I have seen people become quite agitated and angrily deny that they are racists – even if I’ve been very careful not to make any accusations. Others argue (accurately but irrelevantly) that their ethnic group or gender has also been subject to prejudice. One person accuses me of “polarizing.”

Another option is to retreat to cold, cerebral positions that recreate the same de-souled, disassociated state that caused so many of our environmental and social problems in the first place. Another person accuses me of “fundamentalism of the left” and deplores the “intellectual paucity” and “logical fallacies” of my argument.

None of these people are bad persons; indeed, most of them are political liberals and/or psychologically astute. But all of them, like my older chickens, have experienced a breach in their comfort zones.

Indeed, another common reaction of white fragility is to claim that one is “not feeling safe.” Can such persons imagine how black people – who fear that they could be killed by police for no reason any day – feel when a white person, in a simple, rational, even academic conversation, claims to not feel safe in their presence?

DiAngelo makes it clear what’s happening: the white person’s sense of racial equilibrium has been disturbed, not any objective sense of their safety. That person is feeling uncomfortable, a natural response to the disturbance, rather than unsafe. But it is an aspect of her white privilege that she never really needs to distinguish between comfort and safety. African Americans have had to do precisely that, all day long, every day, for four hundred years.

Whites who respond in these manners to the mere question of privilege are, like my older chickens claiming their pecking order, merely attempting to restore the equilibrium that existed prior to the disturbance.

On the broader social and mythological levels, the same dynamic is happening, but with far more tragic implications. As I wrote (Hands up, Don’t Shoot: The Sacrifice of American Dionysus, Blogs 101-105), when the unstable mythic narratives sustaining a culture begin to break down, elements within that culture will search for scapegoats to sacrifice.

From Chickens to Goats

The myth of American Innocence is in another period when great tears in its fabric are becoming clear to larger and larger numbers of us. How does our culture respond? By identifying – and sacrificing – the appropriate scapegoats. And no matter how or for how long our society has changed, out primary scapegoat has remained the black man. And our primary method of restoring our comfort and our sense of personal and cultural innocence – let’s call it mythological equilibrium – is to sacrifice him.

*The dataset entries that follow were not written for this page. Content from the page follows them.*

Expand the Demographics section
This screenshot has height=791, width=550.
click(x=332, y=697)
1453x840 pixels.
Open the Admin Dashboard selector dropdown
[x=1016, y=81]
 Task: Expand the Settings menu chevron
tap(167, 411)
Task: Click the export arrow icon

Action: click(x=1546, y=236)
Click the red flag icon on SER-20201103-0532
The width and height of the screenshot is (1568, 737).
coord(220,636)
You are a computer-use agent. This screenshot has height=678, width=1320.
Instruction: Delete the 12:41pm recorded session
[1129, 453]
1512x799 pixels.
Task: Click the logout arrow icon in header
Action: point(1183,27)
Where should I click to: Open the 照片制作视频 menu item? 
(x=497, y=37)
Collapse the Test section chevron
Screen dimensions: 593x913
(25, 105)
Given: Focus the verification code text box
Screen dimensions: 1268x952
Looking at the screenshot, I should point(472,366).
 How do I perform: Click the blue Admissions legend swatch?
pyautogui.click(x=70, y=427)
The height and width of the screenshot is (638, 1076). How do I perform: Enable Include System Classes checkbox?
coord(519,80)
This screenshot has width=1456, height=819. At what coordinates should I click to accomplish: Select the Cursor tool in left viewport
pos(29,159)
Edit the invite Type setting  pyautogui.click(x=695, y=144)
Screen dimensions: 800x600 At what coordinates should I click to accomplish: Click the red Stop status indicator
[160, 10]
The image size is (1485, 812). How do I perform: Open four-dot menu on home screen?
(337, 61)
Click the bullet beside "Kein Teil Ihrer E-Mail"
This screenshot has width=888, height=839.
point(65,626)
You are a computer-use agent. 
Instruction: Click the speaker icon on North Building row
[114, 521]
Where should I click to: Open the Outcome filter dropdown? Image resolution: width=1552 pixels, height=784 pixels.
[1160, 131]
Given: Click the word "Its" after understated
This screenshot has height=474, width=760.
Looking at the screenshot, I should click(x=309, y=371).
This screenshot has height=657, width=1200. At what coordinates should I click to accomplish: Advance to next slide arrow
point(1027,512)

Every twenty-eight hours, somewhere in America, a cop kills a black person. Forty percent of the time, the black person is unarmed. This has been true for a long time. The only difference is that now we hear about it online pretty quickly. But our awareness of these crimes has not reduced their frequency. And this is because their continuing occurrence is not only a political issue; it’s a mythological one as well.

Most of these cops are not bad people either, except in the sense that we all have both good and evil within us. But they work in – and for – a system that was designed long ago, deliberately, to bring out the worst in them, indeed to reward it.

The old story of who we are as Americans no longer works. Almost everyone knows this. But the new story has not made itself clear to us yet. And until it does – that is, until we imagine it – the older chickens of our mad society will continue to do what they feel they have to do in order to restore that evil, racial equilibrium. And many liberals will continue to deny their privilege so as to feel comfortable again. But the newer chickens are already in the coop.